Continue the article on SBI Mutual Fund's losses in 2000 from its last sentence, picking up right after its point about Magnum Multiplier Plus.

Study text

● ● ● ●

For an AMC, which produced chart-busting returns in 1999, nothing could have been more painful than seeing all its funds at the bottom of their respective categories in 2000.
01-Jan-2001 •News Desk
It was a year that SBI Mutual Fund and its investors are not going to forget in a hurry. For an AMC, which produced chart-busting returns in 1999, nothing could have been more painful than seeing its funds at the bottom of each category in 2000. Apart from technology heavy portfolios, some of the other big-ticket holdings of Magnum funds turned out to be a big disappointment. The AMC's open-end bond fund also hit the bottom of the deck, its performance impacted by frequent change in fund managers. Magnum Liquibond saw as many as four fund managers in 2000. The current incumbent, Pijush Das is now managing the fund since June 2000.
Take for instance, Magnum Multiplier Plus. This diversified equity fund lost over 50% in calendar 2000 as the NAV plummeted from Rs 39.23 to Rs 19.49. The fund is at the bottom of the Value Research category, which has 66 diversified equity funds. The sharp drop in the NAV has pulled down the assets from Rs 899 crore in February to mere Rs 347 crore in November. The same fund had delivered a blistering return of 220 per cent in 1999.

● ● ● ●

Data excerpt
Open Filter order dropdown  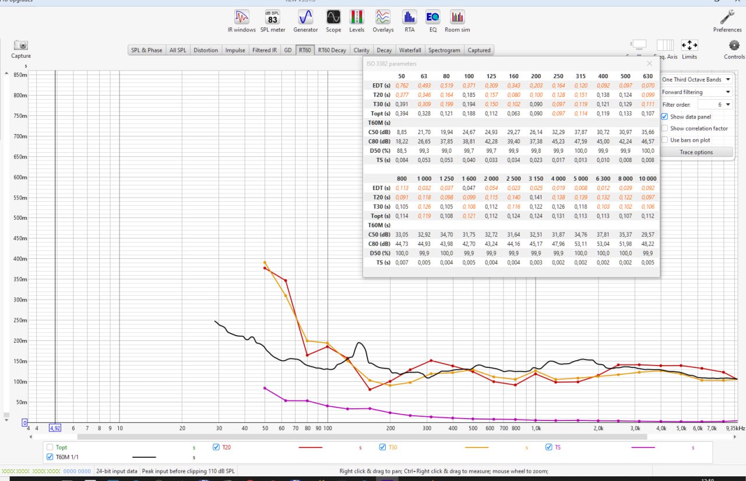click(715, 104)
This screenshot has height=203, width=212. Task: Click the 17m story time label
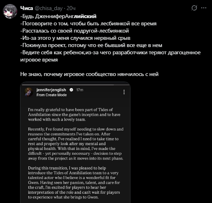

● ● ● ●

Written response
Or, for example the AMC's balanced fund lost over 30% in 2000 and was again placed at the bottom of the return ladder. Apart from concentrated holdings in technology stocks, the fund has had a reasonable exposure to mid-cap stocks. Some of the top holdings of the fund like Aftek Infosys, Zee and SSI suffered sharp erosion in 2000. For instance, Aftek Infosys slid by nearly 70% last year from Rs 2126 to Rs 646. The exposure to the technology sector had vaulted to 74% of the total equity exposure during the heydays of the ICE rally with the top ten stocks from the troika of software, telecom and media.
However, Magnum Balanced has now cut its holdings in the ICE stocks. "We have significantly reduced our exposure to the the infotech sector over the past six months. Our portfolio today is reasonably diversified with exposure to stocks like Reliance and Larsen & Toubro, Pharma stocks like Cipla and Dr Reddys, Content providers like Mukta Arts and stocks like Vikas WSP. Six out of the top ten stocks in the portfolio as of date are from the non-TMT sectors. The total exposure to TMT in our portfolio as on date would be around 40%,'' says Sandip Sabharwal, fund manager, Magnum Balanced.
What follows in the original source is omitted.